Шрифт:
Интервал:
Закладка:
Что это за состояние.
Оно интересное и стоит того, чтобы его осмыслить. Тематизировать его не значит заниматься отвлеченной теорией. Это из такого рода разборов, как когда мы без ключа имеем неудобства, а потом наведя порядок обнаруживаем, что ключ при нас.
Ионеско говорит, что ему вообще свойственно, заглядевшись и забывшись, не слышать или не понимать окружающих, а только видеть их. В театре, увлекшись действием, он не сразу улавливает слова действующих лиц, и это началось еще с первого детского театрального переживания.
Меня захватил не сюжет, а движение, целое множество людей, движущийся мир. Происходившее между персонажами меня не касалось, меня поразило присутствие всего (la présence), явление целой вселенной, которая словно в сокращенном виде развертывалась перед моими глазами. Снова я сознавал, что что-то совершается, что не зря тут люди, что я – вот он, что я на всё смотрю […] Я сохранил способность изумляться, благодаря которой могу иногда выйти из водоворота вещей и вернуться на свое настоящее место, к внимательной неподвижности. Уже не я, а мир, творение страшно и величественно движется, ошеломляя меня: это повествование, эпопея, спектакль. Стоит приступить к нему с объяснениями, как мы перестанем что бы то ни было понимать […] Не понимать, изумляться – вот что всего ближе к постижению непостижимого. Мне кажется, что именно эта способность к изумлению делает меня писателем[99].
Здесь случай, по видимости прямо противоположный случаю окликнутого Ильи. Там даже не ему адресованный зов был понят лично; здесь наоборот даже, допустим, если бы вся пьеса была прямо о нём и со сцены обращались именно к нему, Ионеско этого не понял бы. И значит, не участвовал бы в событии слова?
А вот, кажется, как раз совсем наоборот. Если бы среди поразившего его вселенского действия, когда он «сознавал, что что-то совершается, что не зря тут люди, что я – вот он, что я на всё смотрю», кто-то окликнул бы его и он услышал и обернулся, он проснулся бы из творческого сна, его участие в событии было бы меньше, словно человек в армейском клубе смотрел картину, его окликают и он увлеченный не слышит, потом слышит и выпадает из захваченности фильмом. Неспособность среди безусловной захваченности толковать с выведением смысла на частный уровень вызвана сверхспособностью участвовать всем существом в событии мира.
Такое участие во всём мире, полное, но когда человек не слышит, не понимает даже прямое обращение к себе, захваченный им, однако, как событием мира, заслуживает внимания. Он взят событием не толкуя его. Он и целиком включен, в восторге, как Ионеско в театре, и не оборачивается на оклик головой. Полное участие в событии без толкования его.
Это участие, это настроение преобладает у детей. Еще не понимающие младенцы уже полностью захвачены речью, и обращенной к ним, и всякой. А дети, которые уже говорят? Сохраняется у них нетолкующее отношение?

■ **Исходные данные**:
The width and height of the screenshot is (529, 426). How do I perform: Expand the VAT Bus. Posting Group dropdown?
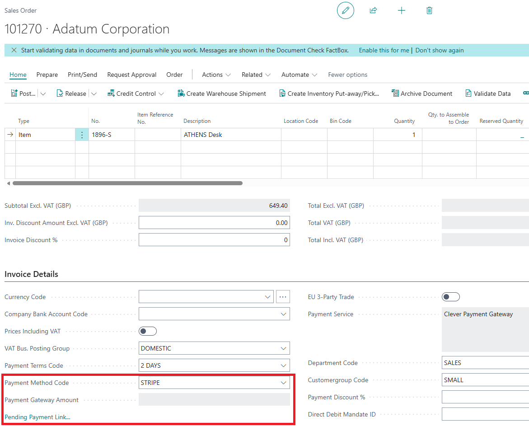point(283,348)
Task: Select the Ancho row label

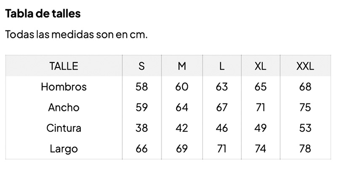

==

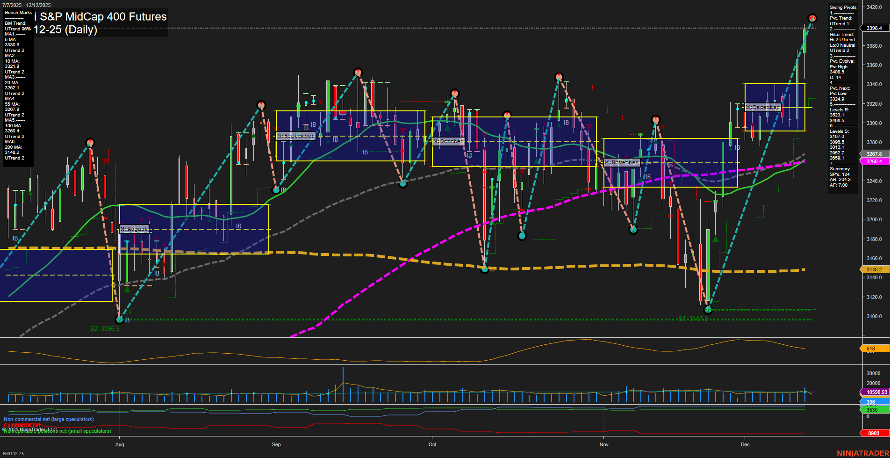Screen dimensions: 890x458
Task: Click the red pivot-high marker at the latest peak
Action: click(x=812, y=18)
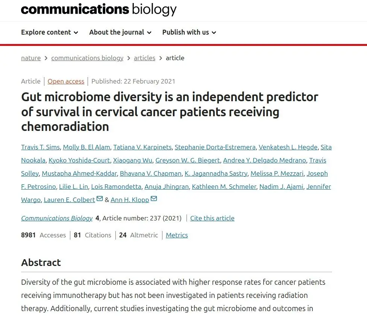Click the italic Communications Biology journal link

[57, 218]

* * *

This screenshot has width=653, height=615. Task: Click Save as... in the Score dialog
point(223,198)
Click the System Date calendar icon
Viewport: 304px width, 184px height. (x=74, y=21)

■ **Задания**:
A – Верните дословно часть отрывка об изумлении Ионеско: от слов «Меня захватил не» до слов «делает меня писателем[99].» включительно.
B – Перепечатайте без изменений строки записей от строки, содержащей «The width and», до строки, содержащей «Task: Select the Ancho row label», включая обе, и только их. Изображения в ответ не включайте.

■ **Решения заданий**:
A –
Меня захватил не сюжет, а движение, целое множество людей, движущийся мир. Происходившее между персонажами меня не касалось, меня поразило присутствие всего (la présence), явление целой вселенной, которая словно в сокращенном виде развертывалась перед моими глазами. Снова я сознавал, что что-то совершается, что не зря тут люди, что я – вот он, что я на всё смотрю […] Я сохранил способность изумляться, благодаря которой могу иногда выйти из водоворота вещей и вернуться на свое настоящее место, к внимательной неподвижности. Уже не я, а мир, творение страшно и величественно движется, ошеломляя меня: это повествование, эпопея, спектакль. Стоит приступить к нему с объяснениями, как мы перестанем что бы то ни было понимать […] Не понимать, изумляться – вот что всего ближе к постижению непостижимого. Мне кажется, что именно эта способность к изумлению делает меня писателем[99].

B –
The width and height of the screenshot is (529, 426). How do I perform: Expand the VAT Bus. Posting Group dropdown?
point(283,348)
Task: Select the Ancho row label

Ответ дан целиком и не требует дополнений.